Identifying and resolving customer records for Customer 360 initiatives on the Databricks platform
Our modern enterprises operate through a variety of specialized applications for sales, marketing, and customer support. Thus, customer data gets siloed in different systems which makes customer analytics extremely challenging. To understand customer behavior, we need to group the individual records spread in these different systems into distinct customer identities. Thus, Identity Resolution, building a single source of truth about customers, becomes an important step in the data analysis pipeline to unify customer data from different sources.
In this post, we will learn to resolve identities and build a single source of truth of customers on the Databricks environment and open-source Zingg. Zingg is an open source ML based identity and entity resolution framework. It takes away the complexity of scaling and matching definition from us so that we can focus on the business problem. To resolve our customer entities and build a 360 view, we will configure Zingg to run within Databricks, run its findTrainingData and label phases to build training data and finally resolve the entities.

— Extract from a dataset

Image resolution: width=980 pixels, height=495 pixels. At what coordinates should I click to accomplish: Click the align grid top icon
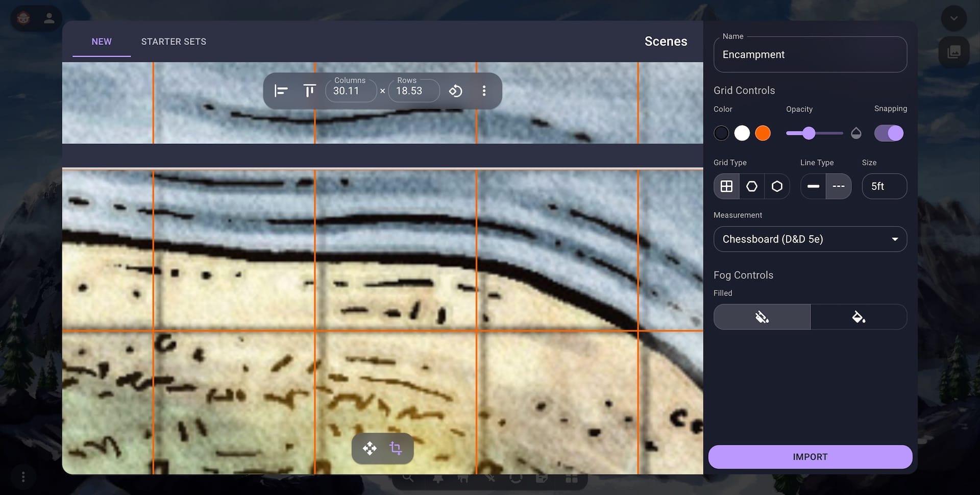click(309, 91)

Let us take a look at what our customer data looks like. We have taken an example customer dataset with demographic information about a customer and loaded it in Databricks as a csv file. This example set is borrowed from the Zingg repository and can be found here. Reading the first few lines of the customer data shows that many records have variations but belong to the same real-world customer. There are missing attributes and typos across different source systems, and unifying these records by specifying conditional logic is tough.
Besides first name, last name and address attributes, this dataset also contains SSN and date of birth. But these fields are unreliable, and records of the same customer from different sources have variations in them.

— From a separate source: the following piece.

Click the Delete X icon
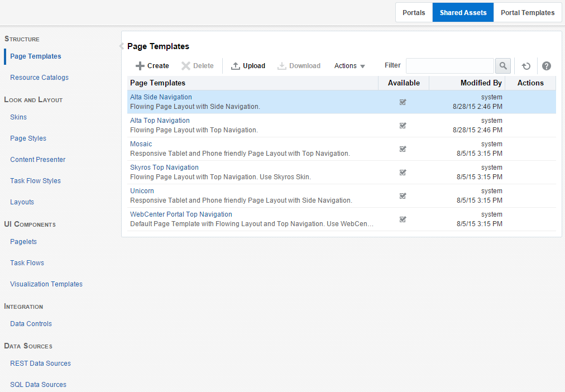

We add the Zingg jar from the releases and build a configuration file config120.json. This is how the files show up in the Databricks File System.
The JSON configuration is built to define the fields in our data and the type of matching we want on each attribute. Let us look at a snippet of the configuration — it contains the attribute names and type of matching we want to run on it.
Using this attribute definition, Zingg will build machine learning models for identity resolution.
We now configure a Spark Submit Job in the Databricks console to run Zingg. The Type of the Job is set to Spark Submit and the Parameters are the command line parameters used to run Zingg. The phase is set to findTrainingData which makes Zingg selects some pairs for training.
The Spark Submit Job parameters are
["--class","zingg.client.Client","dbfs:/FileStore/zingg_0_3_2_SNAPSHOT.jar","--phase=findTrainingData","--conf=/dbfs/FileStore/config120.json","--license=abc"]
We run the Spark job and once it is done, we want to inspect the pairs Zingg found and mark them as matches or non matches for Zingg to learn. Zingg has a Databricks notebook that can be used to label the records. We add this notebook to our Databricks account so that we can use it.
Let us now run the above notebook which will show us pairs that we can mark. Running the notebook shows us record pairs along with Zingg’s predictions. We can record our feedback through the combo box widget at the top. This is how the labelling appears to us — we are shown the pairs and we add 0 for a nonmatch, 1 for a match, or 2 if we are not sure about the pair by adding our feedback through the input widget.
We run the Spark Job of findTrainingData and the above labeler notebook a few times till we have marked 30–40 actual matches. This should be good enough to run Zingg for the 120k records we have in our input. We then run Zingg in the trainMatch phase to build the models and run the matching. To do so, we alter our previous Spark Job specification and change the phase to trainMatch.
Running this job writes the output to the output location as specified in the configuration json. When we view this output, we see that all records have a few additional columns.
As matching records have identical z_cluster, we can resolve them and use this value as the customer identifier which represents a unique person.
The high probability matches can be consumed in subsequent pipelines and transactional data can be overlaid in conjunction with the Z_CLUSTER to build the customer 360 view. The low probability matches can be manually reviewed and utilized within the pipeline again.